The practical tell is which instrument you reach for. Molarity wants a volumetric flask. Molality wants a balance. If you ever catch yourself reading a number off the side of a flask for a molality calculation, stop — you have switched to molarity by accident. That single swap is the most common molality mistake there is. When you genuinely need the volume-based figure, the Molarity Calculator is the matching tool, and lining the two up side by side is the fastest way to see the split for yourself.
Why Temperature Leaves Molality Alone
Here is the reason a working chemist will sometimes prefer molality even though molarity is more convenient to measure: molality does not move when the temperature does.
Mass is conserved when you heat or cool a sample. Volume is not. Warm a litre of solution from 20 °C to 80 °C and it expands; nothing has left the beaker, but the same moles now occupy more space, so the molarity drops. The number changed without a single molecule going anywhere.
Molality divides by the mass of solvent, and that mass was fixed the moment the balance settled. A 0.5 mol/kg solution is 0.5 mol/kg at 20 °C, at 80 °C, and in a freezer. For any experiment that spans a range of temperatures — and colligative-property work always does, since the whole point is to change the temperature — that stability is not a nicety, it is a requirement.

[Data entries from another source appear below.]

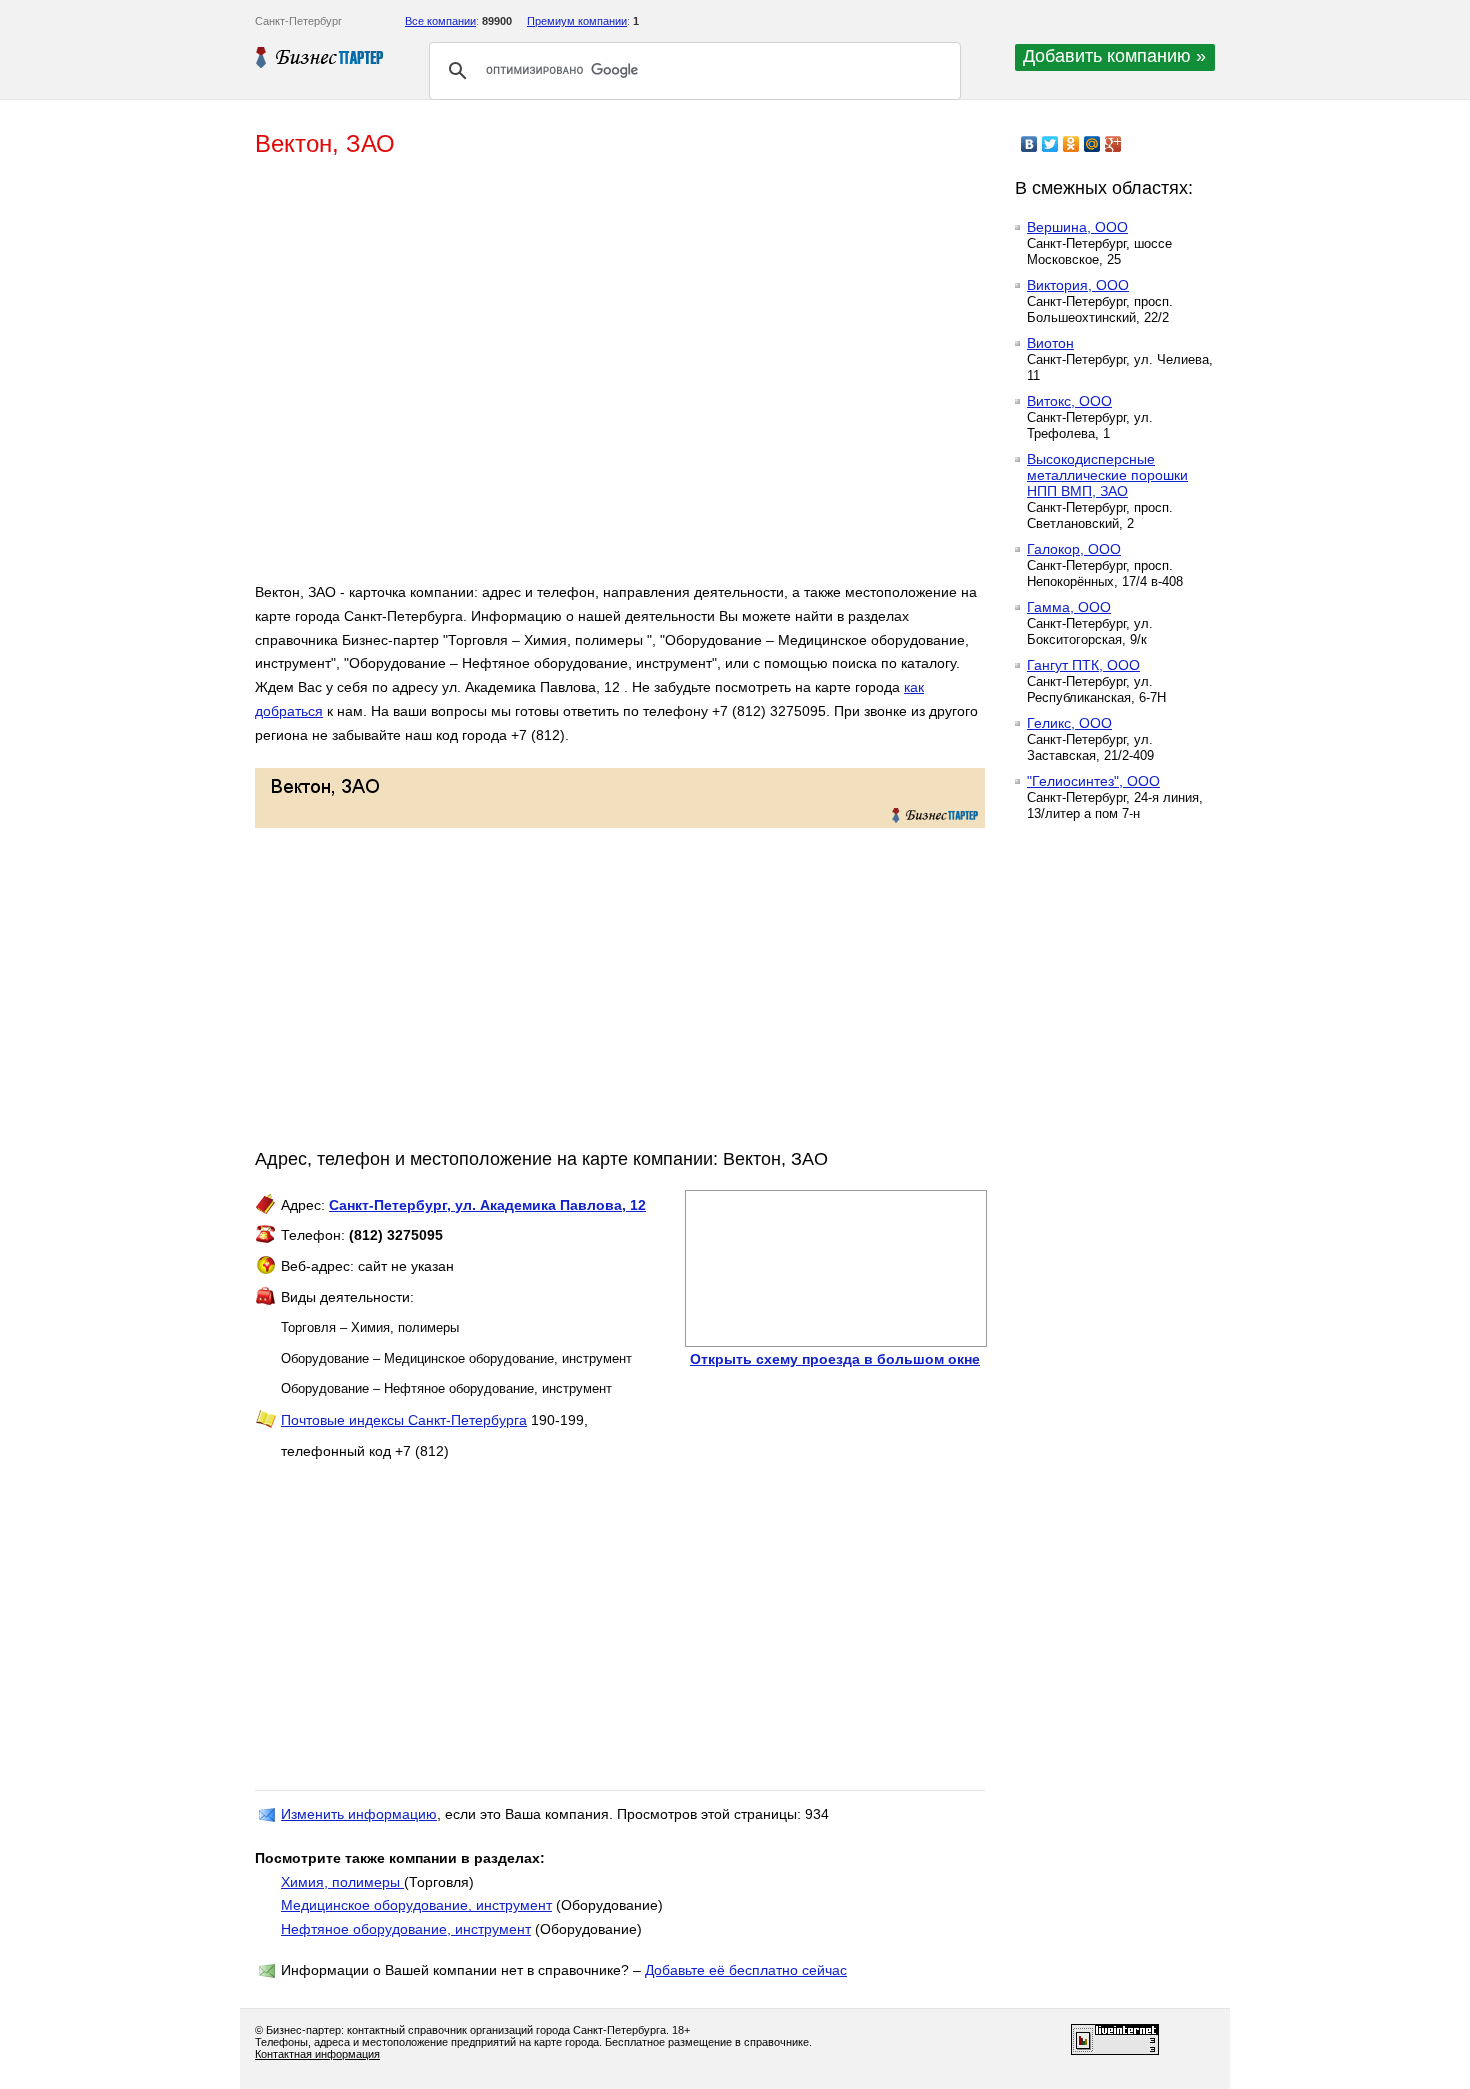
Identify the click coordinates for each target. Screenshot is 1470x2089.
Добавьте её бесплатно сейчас (746, 1970)
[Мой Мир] (1092, 144)
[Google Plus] (1113, 144)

Where Molality Earns Its Keep: Colligative Properties
Colligative properties depend on how many solute particles are present, not on what they are, and they are written in molality on purpose.
Boiling-point elevation raises the temperature at which a solution boils, and freezing-point depression lowers the temperature at which it freezes. Both scale linearly with molality:
ΔTb = Kb × b (boiling-point elevation)
ΔTf = Kf × b (freezing-point depression)
Kb and Kf are constants of the solvent. Water has a freezing-point constant Kf of about 1.86 °C·kg/mol. So a 0.5 mol/kg solution of a solute that does not split apart lowers water's freezing point by:
ΔTf = 1.86 × 0.5 = 0.93 °C
The solution freezes at roughly −0.93 °C instead of 0 °C. Molality, not molarity, sits in these equations precisely because the laws care about the amount of solvent by mass, and because the experiment drags the temperature around — exactly the condition under which a volume-based concentration would shift mid-measurement and quietly poison the result.
A Quick Checklist Before You Calculate
Three habits prevent almost every molality error:
- Denominator is solvent mass. Not solution volume, not total mass. Weigh the solvent by itself.
- Convert grams to kilograms first. 500 g of water is 0.5 kg. Leave it in grams and your molality lands 1000 times too small.
- Solute mass is not in the denominator. For 5.844 g of NaCl in 500 g of water, divide by 0.5 kg of water, not by the 0.5058 kg of solution.
Get those three right and b = n / m does the rest. Run a couple of examples by hand, then let the Molality Calculator check your working — including the from-grams mode, which folds the molar-mass division and the kilogram conversion into one step so there is nothing left to fumble under exam pressure.